Your goal
Below are records; copy every line among them that contains the word "computer".

Data listing

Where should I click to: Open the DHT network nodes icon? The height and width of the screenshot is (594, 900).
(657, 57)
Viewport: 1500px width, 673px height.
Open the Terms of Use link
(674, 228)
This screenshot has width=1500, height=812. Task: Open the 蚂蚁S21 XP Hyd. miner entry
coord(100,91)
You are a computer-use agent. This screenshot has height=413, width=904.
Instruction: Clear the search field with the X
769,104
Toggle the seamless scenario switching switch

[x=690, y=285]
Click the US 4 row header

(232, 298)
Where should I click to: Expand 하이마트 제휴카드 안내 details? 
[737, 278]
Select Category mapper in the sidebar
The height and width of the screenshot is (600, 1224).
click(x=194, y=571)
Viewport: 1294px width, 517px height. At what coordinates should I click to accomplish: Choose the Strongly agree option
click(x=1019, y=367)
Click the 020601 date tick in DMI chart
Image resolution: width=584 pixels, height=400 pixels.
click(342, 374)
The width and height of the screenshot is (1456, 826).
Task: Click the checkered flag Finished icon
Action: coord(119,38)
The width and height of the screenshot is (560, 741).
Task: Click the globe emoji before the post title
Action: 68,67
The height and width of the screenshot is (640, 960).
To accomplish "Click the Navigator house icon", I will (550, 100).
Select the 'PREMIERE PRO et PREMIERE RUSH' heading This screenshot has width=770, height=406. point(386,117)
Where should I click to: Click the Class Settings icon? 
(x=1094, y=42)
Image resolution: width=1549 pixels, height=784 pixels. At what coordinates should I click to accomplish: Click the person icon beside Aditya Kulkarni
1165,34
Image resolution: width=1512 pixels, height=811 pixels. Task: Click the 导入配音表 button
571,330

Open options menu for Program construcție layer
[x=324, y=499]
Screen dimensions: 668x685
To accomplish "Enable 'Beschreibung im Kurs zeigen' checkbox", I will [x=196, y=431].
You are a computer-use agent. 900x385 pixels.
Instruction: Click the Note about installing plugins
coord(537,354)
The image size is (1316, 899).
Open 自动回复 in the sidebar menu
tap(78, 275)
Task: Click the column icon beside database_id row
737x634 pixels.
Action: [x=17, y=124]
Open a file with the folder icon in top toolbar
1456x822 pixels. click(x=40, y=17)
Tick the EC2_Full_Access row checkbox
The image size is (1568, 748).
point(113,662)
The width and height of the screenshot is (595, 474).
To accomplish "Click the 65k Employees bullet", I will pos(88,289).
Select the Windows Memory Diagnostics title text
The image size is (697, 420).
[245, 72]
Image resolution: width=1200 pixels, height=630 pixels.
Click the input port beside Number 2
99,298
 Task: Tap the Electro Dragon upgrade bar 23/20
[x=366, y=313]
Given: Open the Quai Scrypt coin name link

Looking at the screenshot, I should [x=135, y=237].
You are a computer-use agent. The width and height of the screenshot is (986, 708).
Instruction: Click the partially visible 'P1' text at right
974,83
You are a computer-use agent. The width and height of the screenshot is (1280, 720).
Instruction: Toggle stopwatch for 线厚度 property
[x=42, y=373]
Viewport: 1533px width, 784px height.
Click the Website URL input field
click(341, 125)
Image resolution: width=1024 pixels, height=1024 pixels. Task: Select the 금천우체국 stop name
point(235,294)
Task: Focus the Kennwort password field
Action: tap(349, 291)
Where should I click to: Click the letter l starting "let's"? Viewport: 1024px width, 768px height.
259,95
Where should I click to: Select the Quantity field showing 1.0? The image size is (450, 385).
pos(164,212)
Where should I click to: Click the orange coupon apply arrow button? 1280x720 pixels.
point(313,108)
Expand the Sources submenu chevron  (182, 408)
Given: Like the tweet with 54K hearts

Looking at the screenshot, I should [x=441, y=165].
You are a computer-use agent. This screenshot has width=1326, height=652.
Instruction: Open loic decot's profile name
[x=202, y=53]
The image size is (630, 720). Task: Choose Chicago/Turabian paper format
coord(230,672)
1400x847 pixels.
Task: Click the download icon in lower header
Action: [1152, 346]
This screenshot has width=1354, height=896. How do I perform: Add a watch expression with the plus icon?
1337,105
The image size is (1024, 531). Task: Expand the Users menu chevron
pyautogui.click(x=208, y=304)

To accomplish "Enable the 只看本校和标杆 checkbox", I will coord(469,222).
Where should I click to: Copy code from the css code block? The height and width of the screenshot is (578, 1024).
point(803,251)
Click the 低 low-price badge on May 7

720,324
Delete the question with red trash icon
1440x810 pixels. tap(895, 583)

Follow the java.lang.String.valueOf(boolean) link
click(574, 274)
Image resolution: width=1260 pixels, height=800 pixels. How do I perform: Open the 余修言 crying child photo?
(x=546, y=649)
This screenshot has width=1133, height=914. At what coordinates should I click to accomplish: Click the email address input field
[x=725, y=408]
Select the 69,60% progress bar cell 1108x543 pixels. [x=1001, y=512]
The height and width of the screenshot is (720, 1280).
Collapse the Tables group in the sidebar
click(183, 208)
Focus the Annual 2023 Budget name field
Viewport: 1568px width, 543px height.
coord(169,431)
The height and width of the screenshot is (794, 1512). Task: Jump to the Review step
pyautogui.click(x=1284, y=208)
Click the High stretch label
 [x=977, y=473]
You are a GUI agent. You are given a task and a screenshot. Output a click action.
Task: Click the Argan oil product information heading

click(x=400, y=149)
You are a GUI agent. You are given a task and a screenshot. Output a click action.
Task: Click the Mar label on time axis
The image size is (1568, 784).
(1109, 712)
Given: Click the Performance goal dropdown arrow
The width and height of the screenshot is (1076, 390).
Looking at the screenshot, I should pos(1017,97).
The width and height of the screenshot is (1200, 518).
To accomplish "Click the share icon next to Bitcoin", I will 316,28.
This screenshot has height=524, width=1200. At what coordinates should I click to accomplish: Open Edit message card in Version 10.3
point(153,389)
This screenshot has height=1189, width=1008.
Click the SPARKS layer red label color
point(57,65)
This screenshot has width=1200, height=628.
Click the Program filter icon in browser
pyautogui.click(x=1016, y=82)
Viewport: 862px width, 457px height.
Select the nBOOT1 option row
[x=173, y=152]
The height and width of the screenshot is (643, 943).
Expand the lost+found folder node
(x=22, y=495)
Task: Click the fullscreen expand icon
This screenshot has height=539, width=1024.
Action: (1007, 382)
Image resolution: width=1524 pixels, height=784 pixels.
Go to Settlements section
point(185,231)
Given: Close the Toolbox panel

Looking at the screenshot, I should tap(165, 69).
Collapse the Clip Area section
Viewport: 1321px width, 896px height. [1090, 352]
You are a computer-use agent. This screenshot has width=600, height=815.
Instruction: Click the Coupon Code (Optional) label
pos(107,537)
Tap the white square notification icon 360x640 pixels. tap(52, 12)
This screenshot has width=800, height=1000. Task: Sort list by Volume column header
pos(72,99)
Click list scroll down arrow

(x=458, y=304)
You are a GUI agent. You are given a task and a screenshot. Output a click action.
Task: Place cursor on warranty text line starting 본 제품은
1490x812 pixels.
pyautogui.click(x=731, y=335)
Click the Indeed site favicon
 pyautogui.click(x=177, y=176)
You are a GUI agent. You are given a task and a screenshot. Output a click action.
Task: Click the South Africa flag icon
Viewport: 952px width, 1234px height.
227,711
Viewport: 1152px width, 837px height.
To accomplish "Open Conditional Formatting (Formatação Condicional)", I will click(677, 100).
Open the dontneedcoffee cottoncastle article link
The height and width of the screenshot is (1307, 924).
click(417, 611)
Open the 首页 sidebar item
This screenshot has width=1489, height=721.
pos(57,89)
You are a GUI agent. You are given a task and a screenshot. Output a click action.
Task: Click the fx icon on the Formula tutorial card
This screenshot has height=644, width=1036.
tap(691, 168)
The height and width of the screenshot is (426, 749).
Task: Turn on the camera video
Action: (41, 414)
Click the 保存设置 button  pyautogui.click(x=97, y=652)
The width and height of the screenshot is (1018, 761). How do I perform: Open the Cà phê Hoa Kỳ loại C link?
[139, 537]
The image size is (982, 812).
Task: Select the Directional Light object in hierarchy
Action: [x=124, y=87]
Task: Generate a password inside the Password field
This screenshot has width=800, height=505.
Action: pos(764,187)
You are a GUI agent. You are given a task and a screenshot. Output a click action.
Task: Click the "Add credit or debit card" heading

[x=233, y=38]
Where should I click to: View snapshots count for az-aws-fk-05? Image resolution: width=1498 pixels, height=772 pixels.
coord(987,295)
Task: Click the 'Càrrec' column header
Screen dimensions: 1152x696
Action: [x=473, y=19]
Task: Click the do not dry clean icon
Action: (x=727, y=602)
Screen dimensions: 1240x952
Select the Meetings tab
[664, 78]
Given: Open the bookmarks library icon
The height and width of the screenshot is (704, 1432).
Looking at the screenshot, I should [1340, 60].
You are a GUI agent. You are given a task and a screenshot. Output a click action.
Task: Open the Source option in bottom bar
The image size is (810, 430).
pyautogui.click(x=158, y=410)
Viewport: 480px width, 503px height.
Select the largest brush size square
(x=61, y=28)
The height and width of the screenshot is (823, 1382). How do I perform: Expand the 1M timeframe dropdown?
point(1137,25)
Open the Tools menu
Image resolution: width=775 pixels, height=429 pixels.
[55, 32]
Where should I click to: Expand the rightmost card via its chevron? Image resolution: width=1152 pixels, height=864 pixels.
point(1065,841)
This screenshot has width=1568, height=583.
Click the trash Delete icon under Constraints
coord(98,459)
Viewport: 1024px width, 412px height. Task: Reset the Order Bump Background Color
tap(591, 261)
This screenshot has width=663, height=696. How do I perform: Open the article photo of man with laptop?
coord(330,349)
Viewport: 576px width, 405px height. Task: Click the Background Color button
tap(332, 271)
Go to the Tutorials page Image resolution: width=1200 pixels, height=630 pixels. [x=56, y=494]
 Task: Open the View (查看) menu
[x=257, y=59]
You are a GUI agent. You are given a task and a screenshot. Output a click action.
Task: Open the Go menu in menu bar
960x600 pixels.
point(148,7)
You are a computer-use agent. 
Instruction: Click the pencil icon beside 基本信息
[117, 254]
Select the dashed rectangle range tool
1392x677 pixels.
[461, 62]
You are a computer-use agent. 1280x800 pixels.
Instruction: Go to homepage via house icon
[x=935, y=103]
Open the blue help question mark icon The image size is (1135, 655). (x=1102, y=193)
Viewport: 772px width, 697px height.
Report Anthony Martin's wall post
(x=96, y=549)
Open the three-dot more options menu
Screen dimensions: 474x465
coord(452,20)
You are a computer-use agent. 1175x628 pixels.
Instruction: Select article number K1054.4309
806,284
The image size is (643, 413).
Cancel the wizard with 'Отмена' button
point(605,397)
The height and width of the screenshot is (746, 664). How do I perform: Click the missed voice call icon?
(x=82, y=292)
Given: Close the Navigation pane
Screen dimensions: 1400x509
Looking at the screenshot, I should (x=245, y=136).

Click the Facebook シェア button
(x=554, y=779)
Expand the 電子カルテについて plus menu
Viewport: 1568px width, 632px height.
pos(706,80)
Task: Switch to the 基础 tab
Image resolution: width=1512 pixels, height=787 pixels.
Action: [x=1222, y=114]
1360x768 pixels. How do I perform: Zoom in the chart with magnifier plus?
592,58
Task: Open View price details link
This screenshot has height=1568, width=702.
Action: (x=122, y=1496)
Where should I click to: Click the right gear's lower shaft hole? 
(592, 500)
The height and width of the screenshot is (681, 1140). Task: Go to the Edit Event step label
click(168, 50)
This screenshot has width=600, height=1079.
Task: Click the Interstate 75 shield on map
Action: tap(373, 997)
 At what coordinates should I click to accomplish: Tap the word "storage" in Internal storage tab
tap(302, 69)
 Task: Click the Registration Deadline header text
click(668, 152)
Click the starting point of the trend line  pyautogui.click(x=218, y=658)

Solution below
You are a computer-use agent. This screenshot has height=413, width=904.
You are a computer-use agent. 900x385 pixels.
You are a computer-use agent. The width and height of the screenshot is (986, 708).
You are a computer-use agent. The width and height of the screenshot is (1280, 720).
You are a computer-use agent. This screenshot has width=1326, height=652.
You are a computer-use agent. This screenshot has width=600, height=815.
You are a computer-use agent. 
You are a computer-use agent. 1280x800 pixels.
You are a computer-use agent. 1175x628 pixels.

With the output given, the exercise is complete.